Liv Morgan's shoulder injury did not just sideline her physically. It broke the mental framework she had relied on her entire career with WWE.
Speaking with Chris Van Vliet on Insight, Morgan opened up about the psychological toll of the injury in more depth than she has previously, describing a period of genuine loss that went beyond the physical setback and left her without the coping mechanism she had always fallen back on.
"I always knew I was going to come back," she said. "I just didn't want the time off. Especially when I had to miss Evolution, I had to miss SummerSlam in my hometown. I knew I was going to be out for at least six months. I didn't know what I was going to come back to, so it was just all sad for me. I was really firing on all cylinders at that point in time, so for it all to be taken away, it was just hard. It was a hard pill to swallow. I was just sat at home for a very, very long time."
Morgan describes herself as someone who normally defaults to optimism, framing setbacks as part of a larger plan. That approach completely failed her this time.

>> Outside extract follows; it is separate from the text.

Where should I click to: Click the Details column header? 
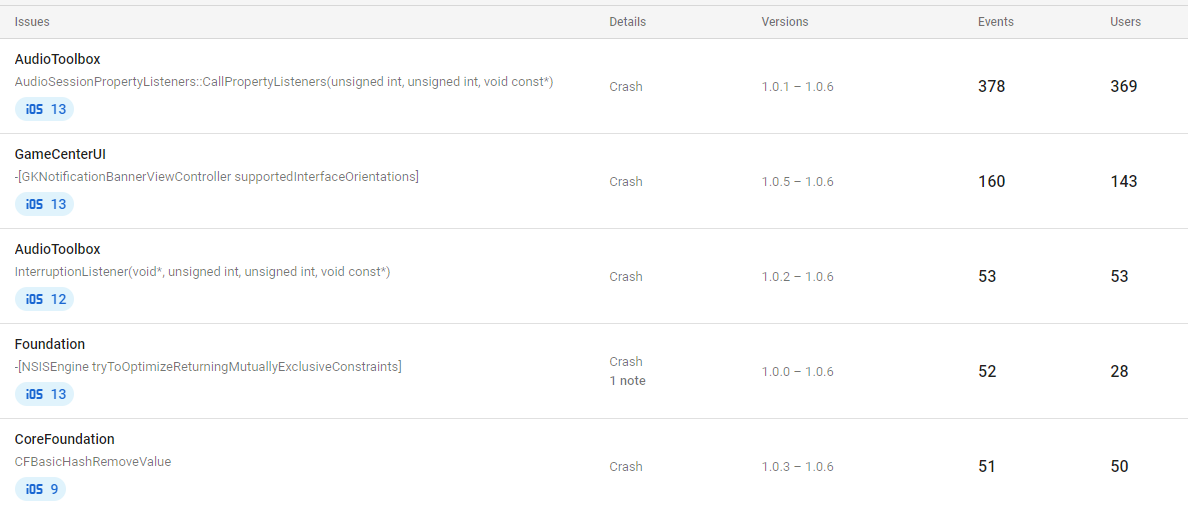click(x=627, y=21)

"I'm a very 'everything happens for a reason' person, even if it's terrible," she said. "I can be delusional and be like, no, it's for my greater good somewhere along the way. But I didn't feel like that about my injury. Not having faith in something had me lost for a little bit."

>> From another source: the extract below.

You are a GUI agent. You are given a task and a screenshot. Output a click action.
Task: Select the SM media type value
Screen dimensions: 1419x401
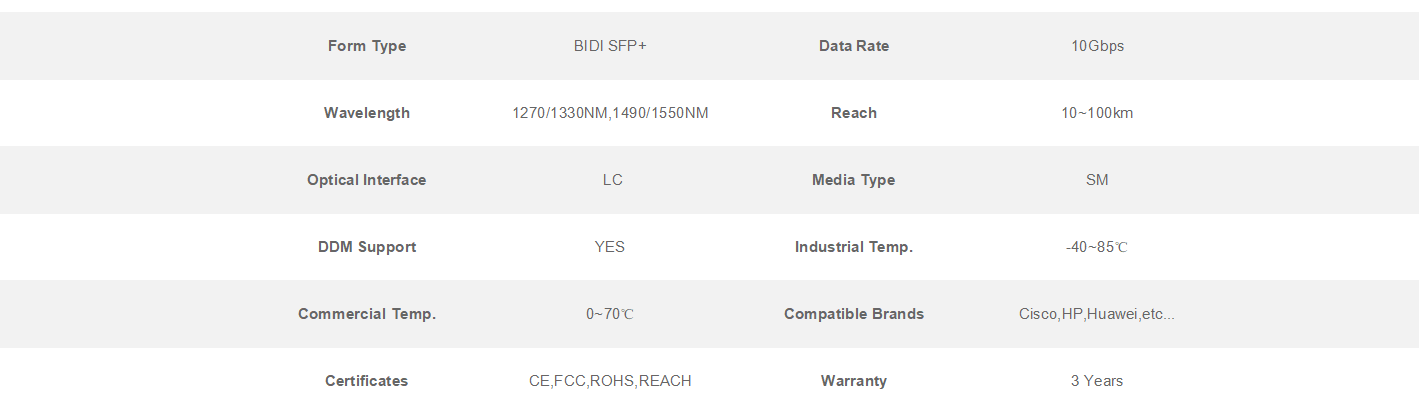(1097, 180)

The moment she started to climb out of that headspace came through a single line from Raquel Rodriguez.
"Raquel said something so simple. She said, 'Well, sister, when you feel like you have no faith is when you're supposed to have the most.' And I was just like, huh," Morgan recalled. "That was the catalyst that enabled me to change my mindset. I just thought, yeah, I should have the most faith right now while I'm feeling like I have zero. And then I was able to take myself out of the slump, or start to at least."

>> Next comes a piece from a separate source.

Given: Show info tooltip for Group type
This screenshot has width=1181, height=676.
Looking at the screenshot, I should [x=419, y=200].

Morgan also described the moment the shoulder gave way, saying she recognized it immediately from a previous similar injury. Her instinct to brace herself during the fall made things worse, and she knew as soon as it happened.
"As soon as it happened, I knew, because you can't feel anything," she said. "It's such an intense pain, and then it just goes away, and then you can't feel anything because your shoulder is just not connected. I rolled out of the ring. I tried to pop it back in. Medical came and tried to pop it back in. I can't continue, I can't do anything else. I had to throw in the towel, which I hated."
Morgan beat her recovery timeline, returned earlier than expected, won the Women's Royal Rumble, and earned a WrestleMania 42 title match against Women's World Champion Stephanie Vaquer.